‘A bale of blankets, sir.’
‘Can you guess how it originated?’
‘I expect that the man Crabb——’ began the mate.
The captain started and stared.
‘The man Crabb,’ continued Mr. Prance, ‘whom we imagined dead and buried, sir, has been skulking in the hold’—old Keeling frowned with amazement—‘and I have no doubt he fired the bale whilst lighting his pipe.’
‘Crabb in the hold!’ cried the skipper; ‘do you speak of the man whom we buried, sir?’
‘The same, sir,’ answered Mr. Prance.
Old Keeling gazed about him with a gaping face. ‘But he died, sir, and was buried,’ he exclaimed. ‘I read the funeral service over him, and saw, sir—Mr. Prance, I saw with my own eyes the hammock fall from the grating after it had been tilted.’
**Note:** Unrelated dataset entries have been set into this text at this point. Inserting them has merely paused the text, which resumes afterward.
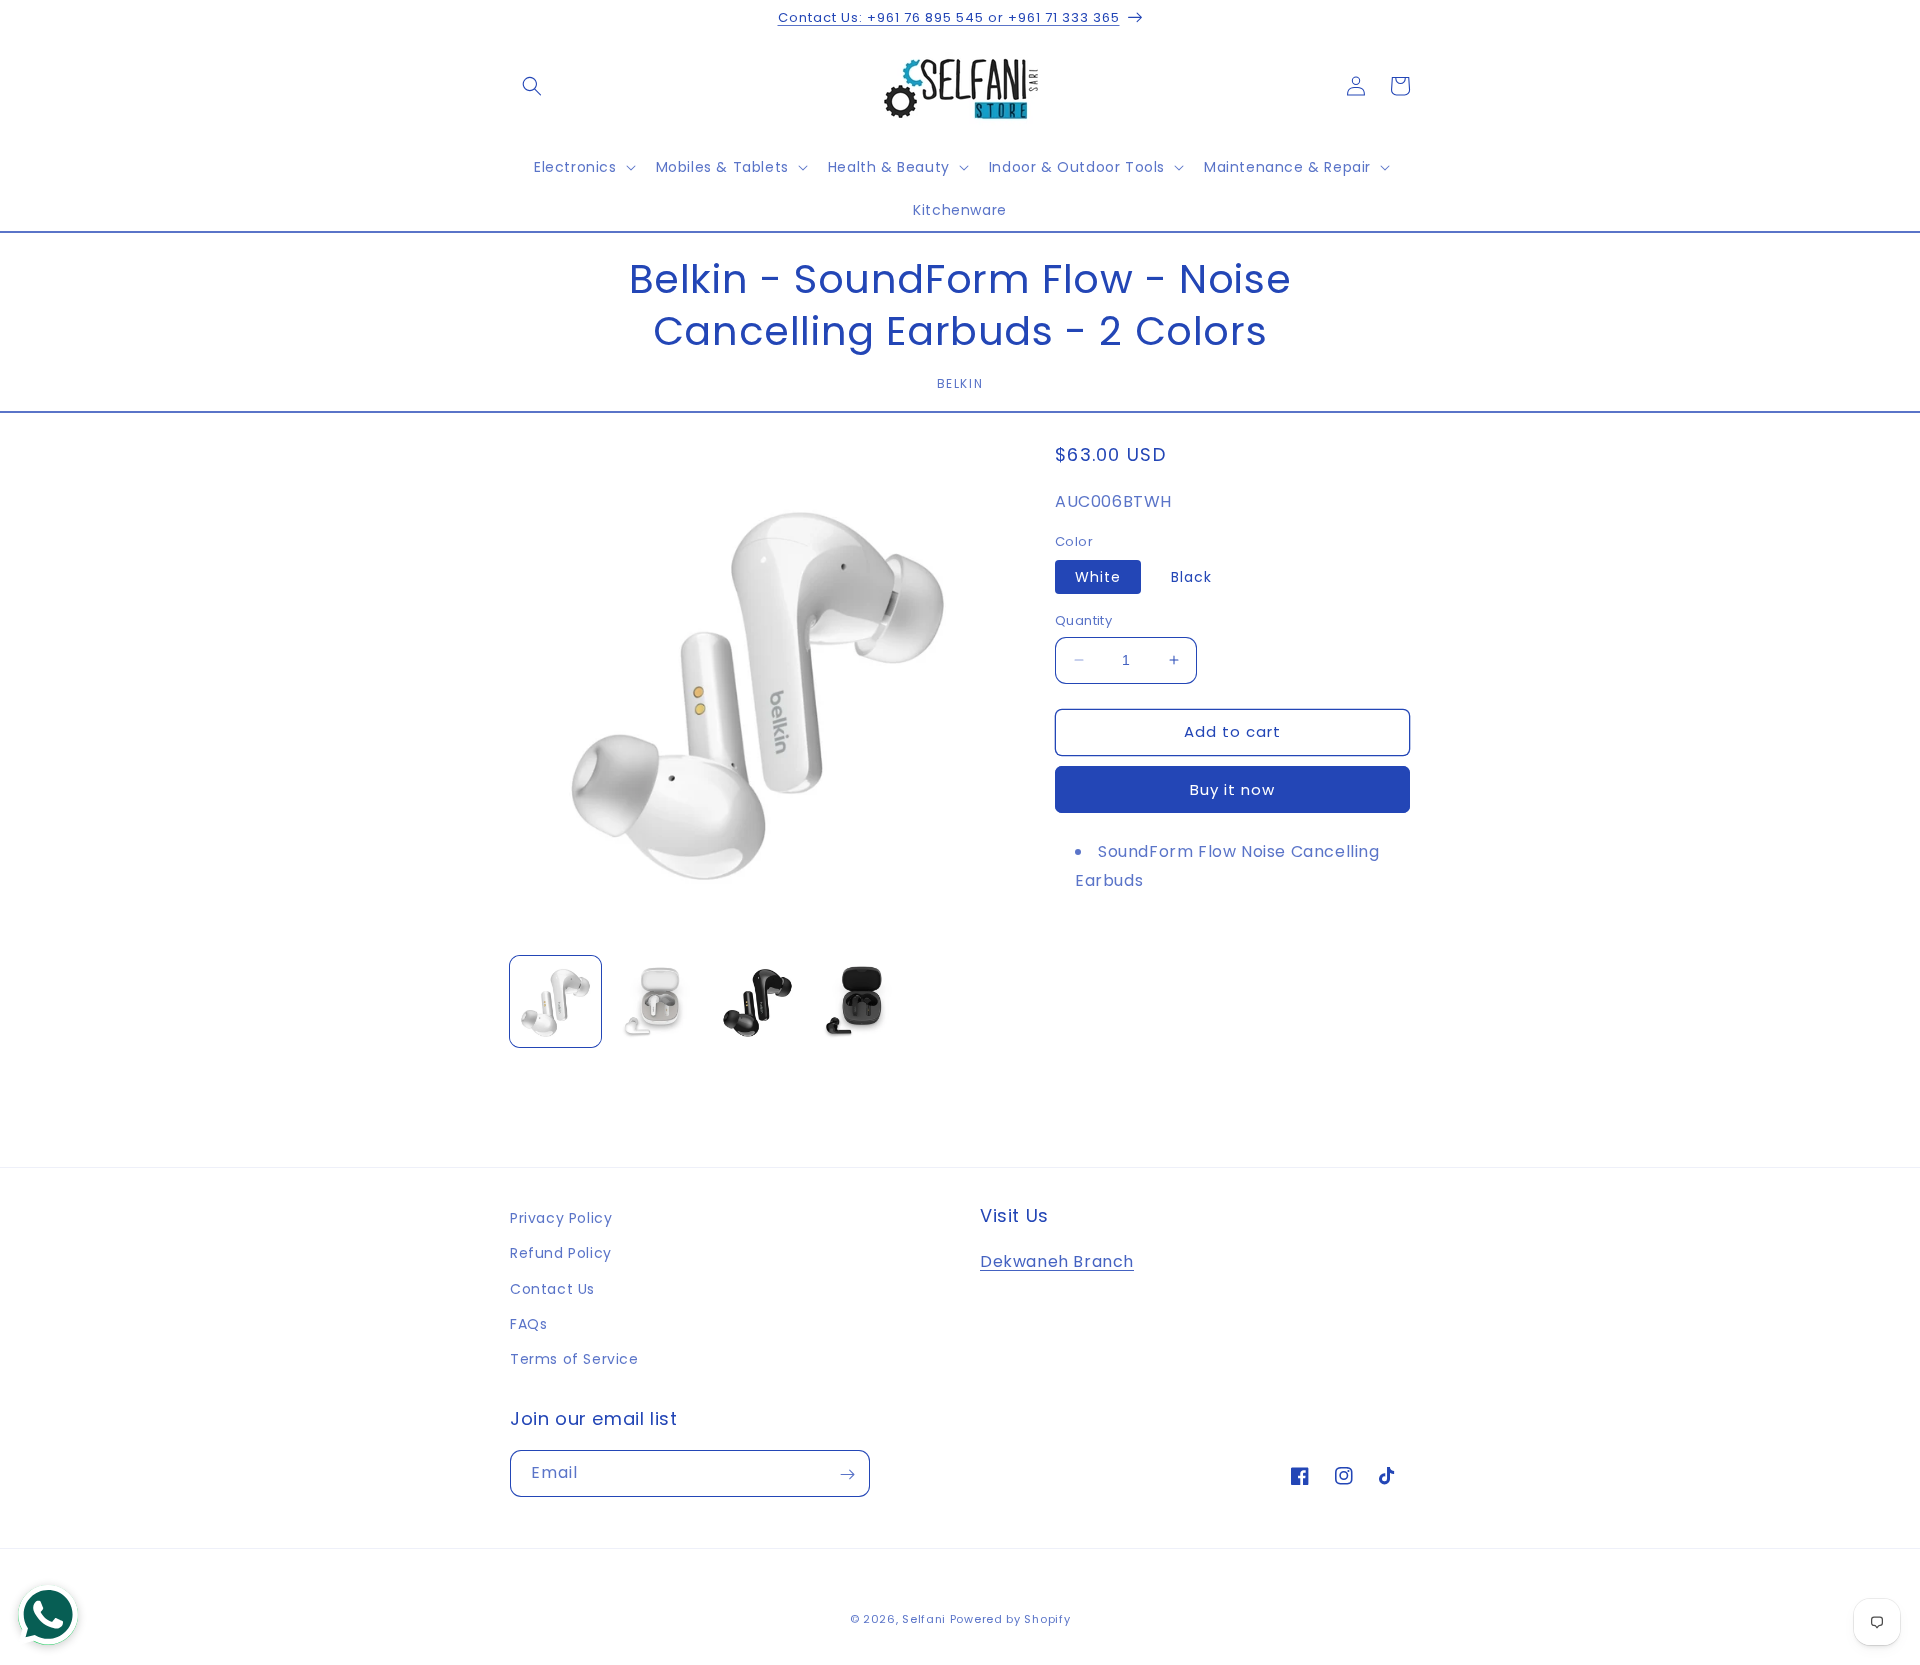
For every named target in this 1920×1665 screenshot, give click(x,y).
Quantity (1083, 620)
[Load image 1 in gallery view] (555, 1001)
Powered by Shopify (1010, 1619)
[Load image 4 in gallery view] (858, 1001)
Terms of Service (574, 1359)
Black (1191, 577)
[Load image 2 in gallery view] (656, 1001)
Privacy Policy (561, 1218)
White (1098, 577)
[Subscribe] (847, 1474)
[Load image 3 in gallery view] (757, 1001)
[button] (532, 86)
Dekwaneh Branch (1057, 1261)
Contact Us (552, 1289)
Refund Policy (561, 1253)
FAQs (528, 1324)
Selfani (924, 1619)
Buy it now (1232, 789)
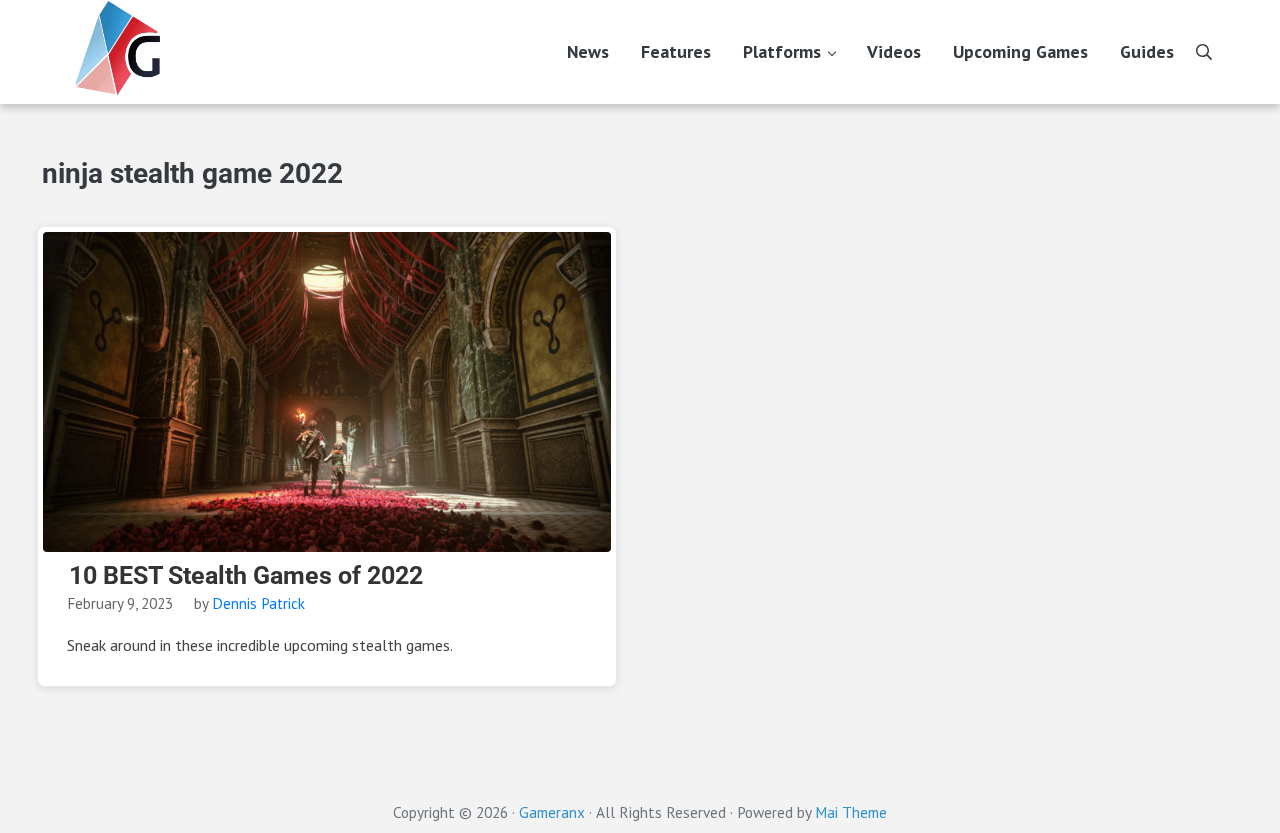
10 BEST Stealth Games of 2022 (246, 576)
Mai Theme (851, 812)
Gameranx (552, 812)
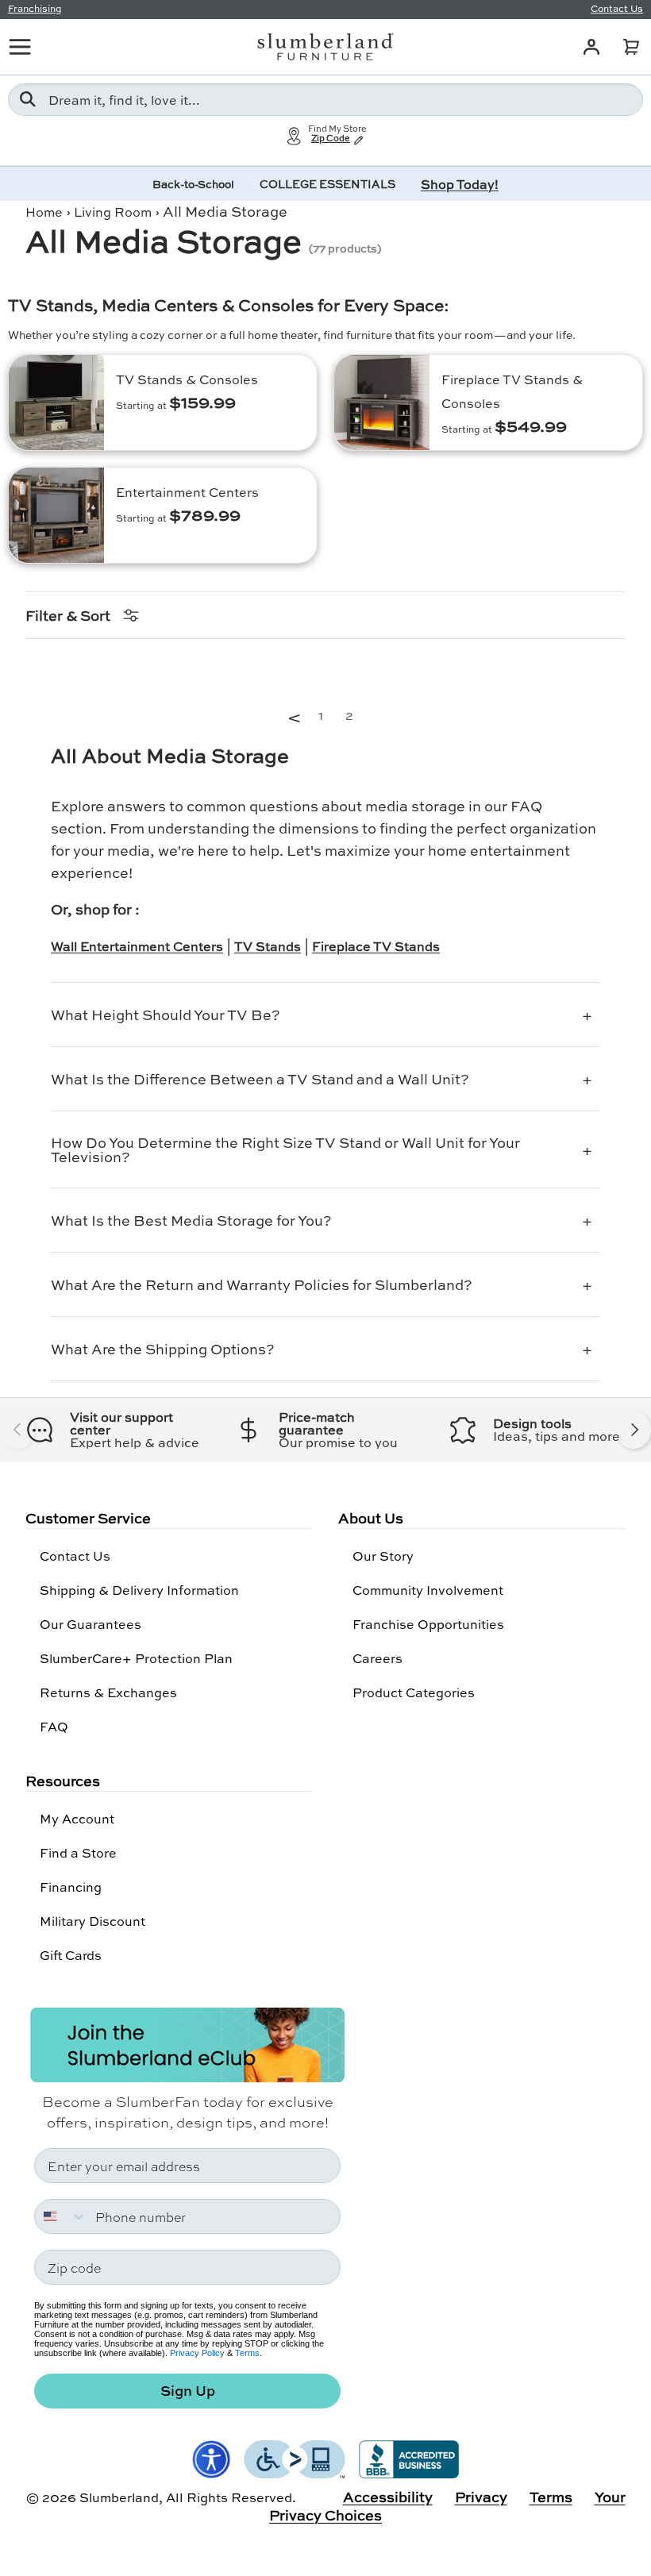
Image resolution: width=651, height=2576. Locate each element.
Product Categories (413, 1692)
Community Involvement (427, 1590)
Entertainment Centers (187, 492)
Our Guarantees (90, 1624)
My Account (77, 1818)
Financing (71, 1886)
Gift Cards (71, 1955)
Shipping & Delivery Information (139, 1590)
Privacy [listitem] (481, 2496)
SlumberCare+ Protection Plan (136, 1658)
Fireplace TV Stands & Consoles (512, 391)
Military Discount (92, 1921)
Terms (247, 2353)
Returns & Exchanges (108, 1692)
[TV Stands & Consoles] (56, 402)
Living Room (113, 211)
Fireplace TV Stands (376, 946)
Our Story (383, 1555)
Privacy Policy (197, 2353)
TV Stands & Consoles (187, 379)
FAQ (54, 1726)
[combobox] (325, 99)
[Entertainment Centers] (56, 515)
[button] (631, 47)
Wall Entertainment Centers (137, 946)
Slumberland (119, 2497)
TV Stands (267, 946)
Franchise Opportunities (428, 1624)
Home (44, 211)
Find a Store (78, 1852)
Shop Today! (460, 184)
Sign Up (187, 2391)
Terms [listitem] (551, 2496)
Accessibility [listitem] (388, 2496)
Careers (377, 1658)
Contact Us (75, 1555)
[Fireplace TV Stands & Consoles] (382, 402)
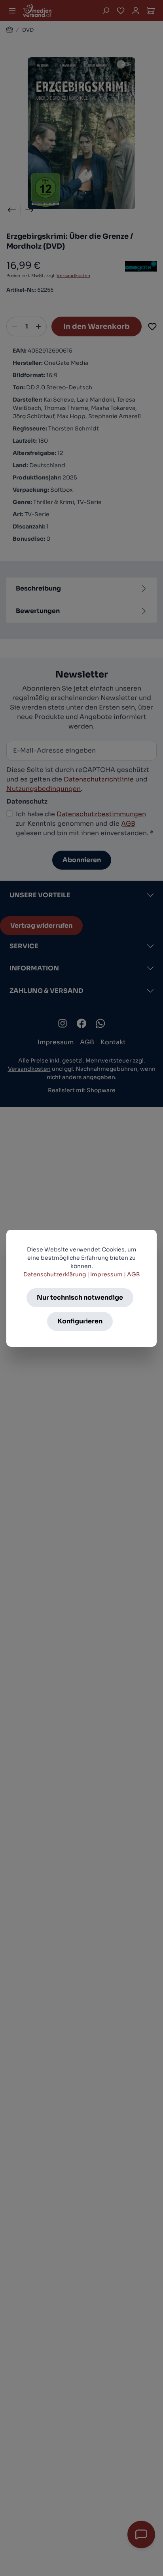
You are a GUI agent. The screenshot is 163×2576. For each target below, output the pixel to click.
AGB (133, 1274)
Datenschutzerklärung (54, 1274)
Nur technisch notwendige (80, 1297)
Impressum (106, 1274)
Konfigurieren (79, 1321)
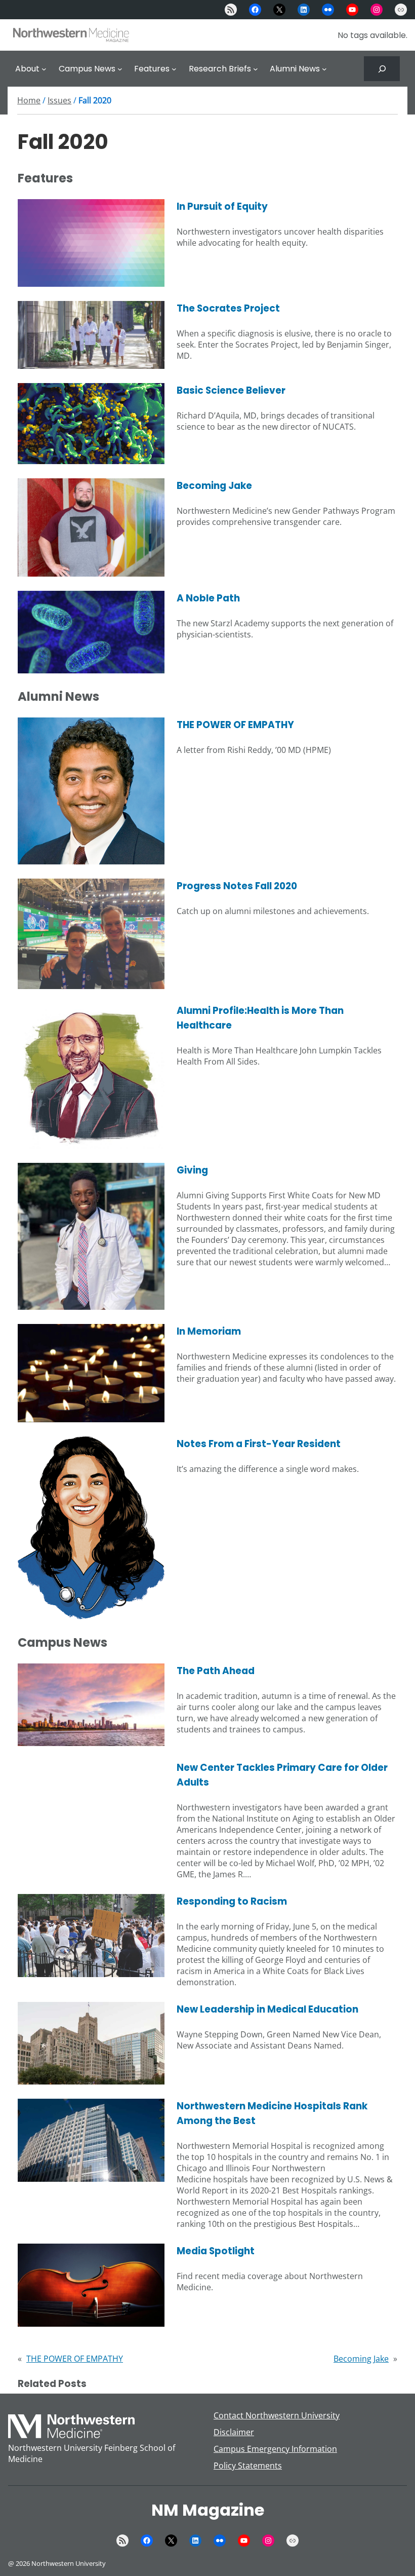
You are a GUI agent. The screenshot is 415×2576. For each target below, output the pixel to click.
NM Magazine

The chief officer said something in reply which I did not catch, owing to the noise amongst the men who were yet in the hold and the talk of the sailors round about. He then walked to the boatswain’s berth followed by the captain, that old marline-spike’s eyes might bear witness to the assurance that the Crabb who had leapt up out of the fore-hatch in a smother of smoke was the same Crabb who had been solemnly interred over the ship’s side some weeks before.
Mr. Cocker came wriggling out of the hold and got on to the deck alongside of me to superintend the restowal of the broken-out goods.